## ASSIGNED TASK:
With the line containing "Tak komentowały mecz" as the start and the line containing "Polityka prywatności (217, 290)" as the end, transcribe that span of the entries below exactly, including both.

## SOURCE DATA:
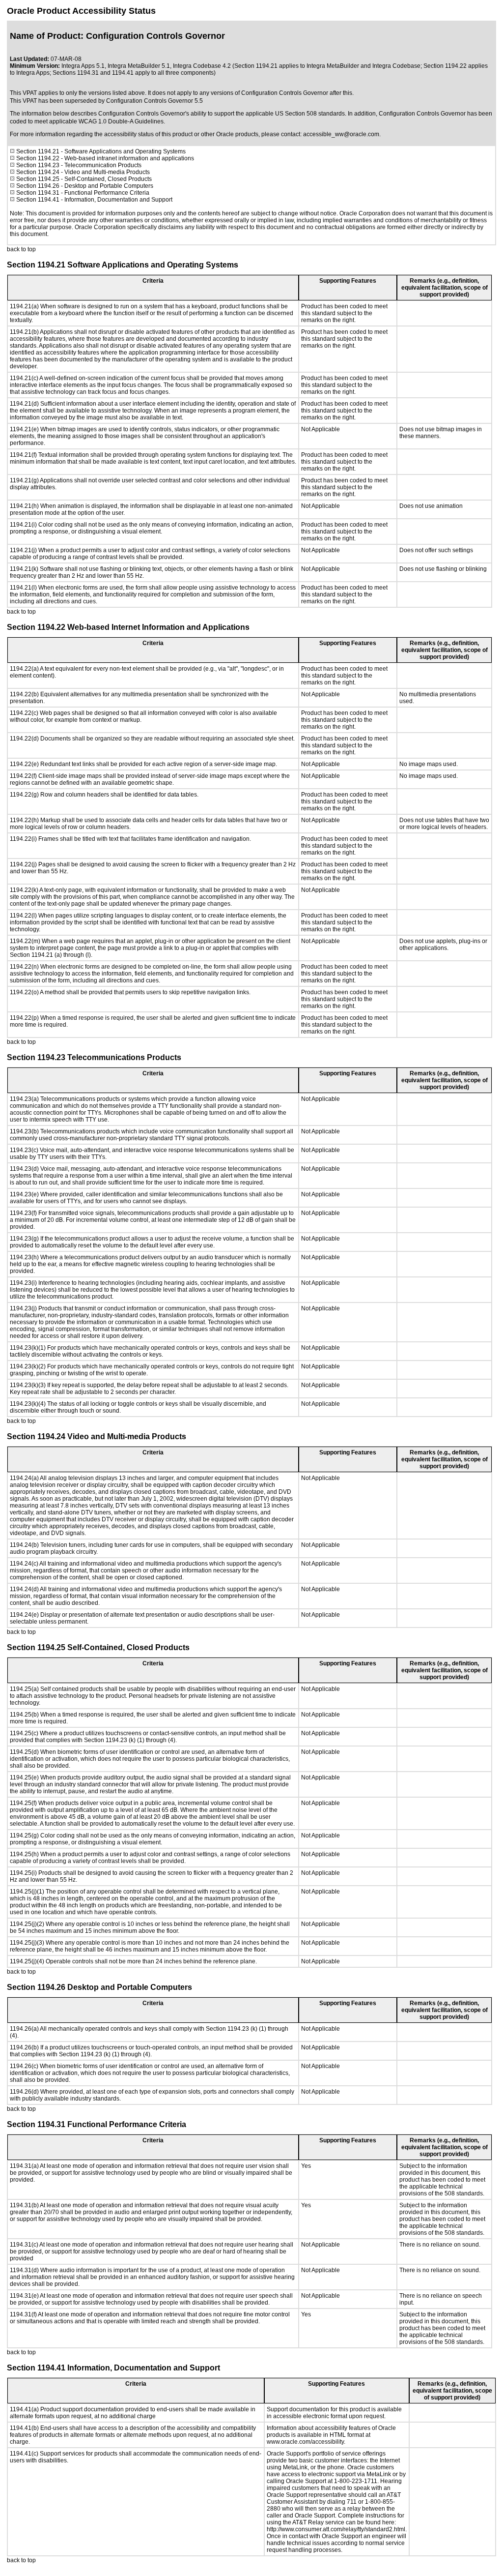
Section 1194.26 (37, 185)
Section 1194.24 (37, 172)
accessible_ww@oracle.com (341, 134)
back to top (21, 249)
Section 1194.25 (37, 179)
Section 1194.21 (37, 151)
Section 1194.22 (37, 158)
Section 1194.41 (37, 199)
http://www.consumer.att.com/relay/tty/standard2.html (336, 2529)
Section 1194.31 (37, 192)
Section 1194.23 (37, 165)
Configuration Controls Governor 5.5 (154, 100)
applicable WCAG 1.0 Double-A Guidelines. (107, 121)
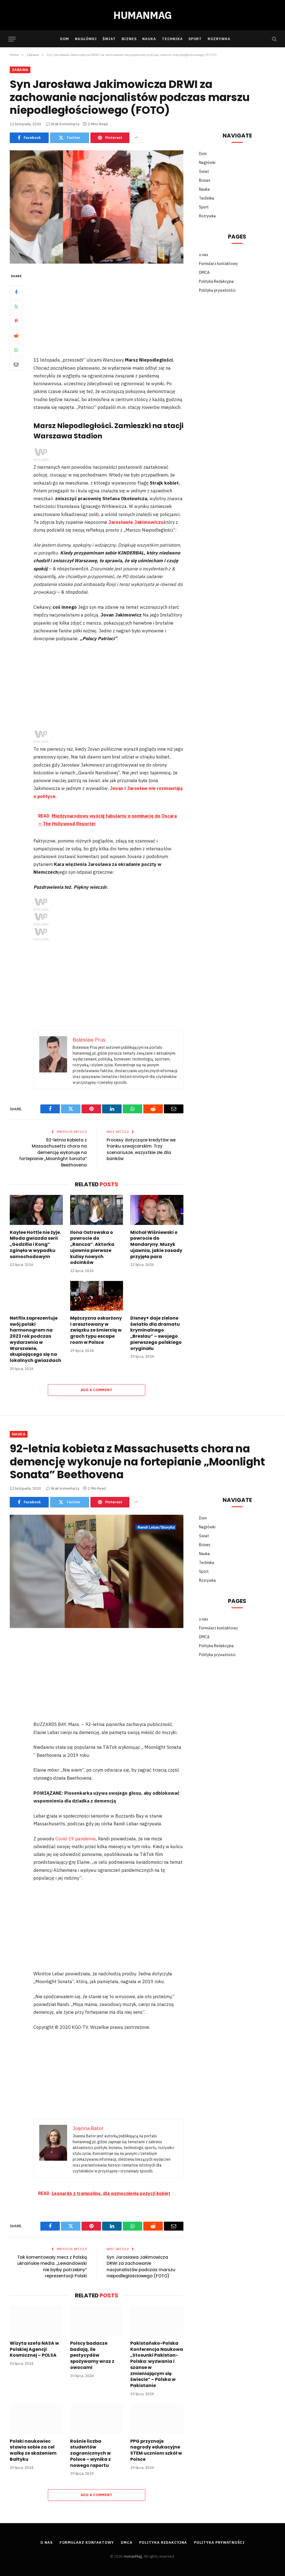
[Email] (16, 364)
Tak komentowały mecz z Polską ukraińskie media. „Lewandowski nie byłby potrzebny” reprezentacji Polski (52, 2266)
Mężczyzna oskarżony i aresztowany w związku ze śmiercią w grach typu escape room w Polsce (96, 1330)
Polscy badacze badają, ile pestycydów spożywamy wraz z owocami (92, 2355)
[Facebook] (16, 292)
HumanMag (133, 2556)
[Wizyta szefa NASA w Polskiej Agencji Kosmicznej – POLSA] (36, 2321)
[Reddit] (16, 335)
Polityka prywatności (217, 290)
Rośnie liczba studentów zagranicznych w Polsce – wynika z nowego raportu (90, 2453)
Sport (195, 38)
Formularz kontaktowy (218, 263)
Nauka (149, 38)
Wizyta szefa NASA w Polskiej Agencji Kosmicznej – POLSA (34, 2349)
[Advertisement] (120, 314)
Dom (64, 38)
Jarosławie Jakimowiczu (136, 522)
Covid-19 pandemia (75, 1839)
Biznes (129, 38)
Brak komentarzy (65, 124)
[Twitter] (16, 306)
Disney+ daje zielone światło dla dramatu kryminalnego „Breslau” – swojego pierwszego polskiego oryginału (156, 1333)
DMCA (204, 272)
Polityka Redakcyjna (216, 281)
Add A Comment (96, 1390)
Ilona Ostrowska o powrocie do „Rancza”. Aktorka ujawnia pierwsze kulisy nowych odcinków (92, 1247)
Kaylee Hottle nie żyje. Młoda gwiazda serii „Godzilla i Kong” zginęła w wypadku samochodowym (35, 1244)
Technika (172, 38)
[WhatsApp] (16, 349)
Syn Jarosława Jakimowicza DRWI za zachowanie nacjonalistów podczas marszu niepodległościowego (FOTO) (141, 2266)
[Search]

## SOLUTION TO THIS PROBLEM:
Tak komentowały mecz z Polską ukraińskie media. „Lewandowski nie byłby potrzebny” reprezentacji Polski (52, 2266)
Mężczyzna oskarżony i aresztowany w związku ze śmiercią w grach typu escape room w Polsce (96, 1330)
Polscy badacze badają, ile pestycydów spożywamy wraz z owocami (92, 2355)
[Facebook] (16, 292)
HumanMag (133, 2556)
[Wizyta szefa NASA w Polskiej Agencji Kosmicznej – POLSA] (36, 2321)
[Reddit] (16, 335)
Polityka prywatności (217, 290)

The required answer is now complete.